Für den normalen Pekinger Bürger stellt sich das in etwa folgendermaßen dar: Mit seinem Smartphone plant er seine Geschäftsmeetings, läßt über WeChat seine Arbeitskollegen wissen, wo er gerade was macht, bestellt und bezahlt in einem Vorgang sein Mittagessen im Bistro/Restaurant seiner Wahl und läßt sich dieses auch gleich an einen bestimmten Punkt bringen, an dem er zu einem bestimmten Zeitpunkt essen möchte. Alles ist über die Cloud miteinander vernetzt; auch das eigene Konto und der Paß.

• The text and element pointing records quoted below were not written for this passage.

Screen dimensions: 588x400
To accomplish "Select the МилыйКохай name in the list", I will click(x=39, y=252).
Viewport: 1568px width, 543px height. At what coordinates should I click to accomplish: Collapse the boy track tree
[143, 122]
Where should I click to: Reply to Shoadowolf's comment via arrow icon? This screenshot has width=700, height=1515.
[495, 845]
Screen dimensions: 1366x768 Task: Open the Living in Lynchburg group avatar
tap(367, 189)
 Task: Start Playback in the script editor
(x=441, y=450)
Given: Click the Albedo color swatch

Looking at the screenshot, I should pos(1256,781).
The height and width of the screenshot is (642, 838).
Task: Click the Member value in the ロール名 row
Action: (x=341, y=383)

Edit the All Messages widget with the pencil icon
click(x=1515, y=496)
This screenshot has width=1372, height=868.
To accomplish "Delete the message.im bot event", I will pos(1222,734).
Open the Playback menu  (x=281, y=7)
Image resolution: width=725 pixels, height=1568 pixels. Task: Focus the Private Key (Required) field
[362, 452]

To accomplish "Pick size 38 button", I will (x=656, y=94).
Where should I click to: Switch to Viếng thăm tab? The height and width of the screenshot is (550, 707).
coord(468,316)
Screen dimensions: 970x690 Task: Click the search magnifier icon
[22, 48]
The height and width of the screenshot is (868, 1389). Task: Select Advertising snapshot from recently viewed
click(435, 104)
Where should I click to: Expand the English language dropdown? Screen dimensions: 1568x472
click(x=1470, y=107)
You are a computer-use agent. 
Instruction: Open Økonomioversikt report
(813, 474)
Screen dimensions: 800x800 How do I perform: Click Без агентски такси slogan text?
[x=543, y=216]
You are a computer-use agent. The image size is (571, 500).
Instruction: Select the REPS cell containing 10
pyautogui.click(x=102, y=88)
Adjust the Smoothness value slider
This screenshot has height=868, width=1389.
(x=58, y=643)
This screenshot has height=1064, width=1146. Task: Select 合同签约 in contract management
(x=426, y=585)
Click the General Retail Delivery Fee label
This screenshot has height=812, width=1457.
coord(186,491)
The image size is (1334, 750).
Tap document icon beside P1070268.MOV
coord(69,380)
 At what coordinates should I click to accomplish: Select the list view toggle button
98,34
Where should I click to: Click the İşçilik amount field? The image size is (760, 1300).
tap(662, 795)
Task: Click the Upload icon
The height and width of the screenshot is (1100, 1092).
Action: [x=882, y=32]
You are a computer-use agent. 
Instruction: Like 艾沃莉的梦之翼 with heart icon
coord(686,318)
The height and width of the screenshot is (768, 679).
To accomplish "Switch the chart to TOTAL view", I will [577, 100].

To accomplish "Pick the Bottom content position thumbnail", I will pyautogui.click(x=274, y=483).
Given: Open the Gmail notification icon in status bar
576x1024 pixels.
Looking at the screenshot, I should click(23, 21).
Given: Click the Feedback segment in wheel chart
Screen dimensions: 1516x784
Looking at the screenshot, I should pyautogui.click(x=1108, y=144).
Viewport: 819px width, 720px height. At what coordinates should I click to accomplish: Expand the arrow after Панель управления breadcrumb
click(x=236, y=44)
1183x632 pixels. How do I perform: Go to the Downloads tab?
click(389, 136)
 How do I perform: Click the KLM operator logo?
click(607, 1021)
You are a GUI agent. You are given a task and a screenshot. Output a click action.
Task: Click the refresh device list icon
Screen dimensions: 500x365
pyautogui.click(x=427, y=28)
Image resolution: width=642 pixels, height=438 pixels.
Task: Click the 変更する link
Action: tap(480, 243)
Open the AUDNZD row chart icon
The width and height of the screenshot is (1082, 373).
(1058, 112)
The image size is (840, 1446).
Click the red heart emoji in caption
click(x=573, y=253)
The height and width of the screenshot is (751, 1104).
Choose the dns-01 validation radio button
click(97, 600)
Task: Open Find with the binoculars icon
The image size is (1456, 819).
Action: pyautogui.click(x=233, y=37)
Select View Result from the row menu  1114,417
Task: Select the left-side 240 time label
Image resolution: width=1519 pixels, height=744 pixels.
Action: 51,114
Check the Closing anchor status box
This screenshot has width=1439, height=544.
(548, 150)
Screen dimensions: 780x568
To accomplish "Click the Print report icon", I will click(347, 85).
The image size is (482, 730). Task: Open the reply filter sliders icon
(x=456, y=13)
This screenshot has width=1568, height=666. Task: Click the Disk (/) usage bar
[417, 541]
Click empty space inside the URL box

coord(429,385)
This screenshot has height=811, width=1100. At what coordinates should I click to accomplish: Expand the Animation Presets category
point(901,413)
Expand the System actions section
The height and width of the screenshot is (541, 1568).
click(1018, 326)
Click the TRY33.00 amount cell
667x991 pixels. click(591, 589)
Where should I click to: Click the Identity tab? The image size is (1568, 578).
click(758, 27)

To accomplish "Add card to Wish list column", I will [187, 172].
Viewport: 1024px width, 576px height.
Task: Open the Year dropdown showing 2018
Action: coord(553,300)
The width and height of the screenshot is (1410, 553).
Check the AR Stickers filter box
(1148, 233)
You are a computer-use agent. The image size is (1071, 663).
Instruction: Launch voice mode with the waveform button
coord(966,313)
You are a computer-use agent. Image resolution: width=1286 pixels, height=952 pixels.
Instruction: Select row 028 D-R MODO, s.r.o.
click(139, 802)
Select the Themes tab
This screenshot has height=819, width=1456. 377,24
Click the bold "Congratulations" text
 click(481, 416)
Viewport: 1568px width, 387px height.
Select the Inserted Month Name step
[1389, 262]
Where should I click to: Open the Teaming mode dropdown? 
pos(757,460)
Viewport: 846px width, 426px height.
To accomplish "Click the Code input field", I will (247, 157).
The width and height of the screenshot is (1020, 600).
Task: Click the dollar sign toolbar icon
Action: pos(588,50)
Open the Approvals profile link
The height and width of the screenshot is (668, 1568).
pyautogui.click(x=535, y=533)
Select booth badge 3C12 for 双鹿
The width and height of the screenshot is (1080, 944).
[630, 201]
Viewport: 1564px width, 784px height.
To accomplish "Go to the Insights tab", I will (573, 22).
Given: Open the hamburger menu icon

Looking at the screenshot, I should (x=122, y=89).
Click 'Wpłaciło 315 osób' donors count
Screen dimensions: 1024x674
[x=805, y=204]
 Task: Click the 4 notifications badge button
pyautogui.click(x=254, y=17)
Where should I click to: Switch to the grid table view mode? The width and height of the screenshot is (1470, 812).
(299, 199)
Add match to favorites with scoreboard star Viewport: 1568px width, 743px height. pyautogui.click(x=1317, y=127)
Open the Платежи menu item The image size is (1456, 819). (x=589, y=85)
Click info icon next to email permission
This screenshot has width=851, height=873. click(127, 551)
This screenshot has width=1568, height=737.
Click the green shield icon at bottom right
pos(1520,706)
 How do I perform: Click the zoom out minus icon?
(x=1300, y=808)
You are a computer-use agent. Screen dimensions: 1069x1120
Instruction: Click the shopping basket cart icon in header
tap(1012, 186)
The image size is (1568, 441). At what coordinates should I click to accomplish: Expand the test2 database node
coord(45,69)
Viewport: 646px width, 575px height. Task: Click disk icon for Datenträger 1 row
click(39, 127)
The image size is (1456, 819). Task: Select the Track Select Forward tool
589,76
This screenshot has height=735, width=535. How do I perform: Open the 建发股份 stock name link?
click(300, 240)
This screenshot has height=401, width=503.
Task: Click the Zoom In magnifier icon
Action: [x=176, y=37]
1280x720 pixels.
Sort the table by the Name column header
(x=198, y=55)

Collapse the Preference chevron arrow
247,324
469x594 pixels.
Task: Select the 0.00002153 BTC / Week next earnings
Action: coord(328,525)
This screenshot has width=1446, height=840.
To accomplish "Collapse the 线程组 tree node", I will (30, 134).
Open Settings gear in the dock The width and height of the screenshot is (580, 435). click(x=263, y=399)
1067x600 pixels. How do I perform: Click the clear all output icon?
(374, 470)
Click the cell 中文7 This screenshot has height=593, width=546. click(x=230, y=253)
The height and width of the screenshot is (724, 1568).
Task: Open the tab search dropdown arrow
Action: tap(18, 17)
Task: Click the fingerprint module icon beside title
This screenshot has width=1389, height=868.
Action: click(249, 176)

Dies mag uns Europäern reichlich naiv und der Horrorvorstellung des gläsernen Bürgers sehr nahe kommend erscheinen. Für den Chinesen ist dies jedoch so selbstverständlich, daß er sich überhaupt keine Gedanken darüber macht. Wenn man ihn darauf anspricht, ob er sich nicht überwacht fühle, antwortet er einfach: Das sei doch die Aufgabe der digitalisierten Welt, alles zu vernetzen! Sorgen darüber, ob diese Überwachung auch negative oder gar schädliche Auswirkungen auf ihn haben könnte, macht er sich kaum; dies ist sicherlich auch im Werdegang der chinesischen Geschichte der letzten Jahrzehnte und sogar Jahrhunderte begründet. Darüber hinaus ist das Vertrauen in die Führung, dem Wirken fürs Gemeinwohl alles andere unterzuordnen, sehr ausgeprägt. Dies ist wiederum für uns Europäer angesichts unserer politischen Führungen schwer zu verstehen.

Die fruchtbaren Gespräche und Kontakte mit Chinesen aus Politik, Wirtschaft, Wissenschaft und Kultur sollen nun fortgesetzt und intensiviert werden. Eine erste Gelegenheit dazu bot bereits letzte Woche ein deutsch-chinesischer Internet-Dialog.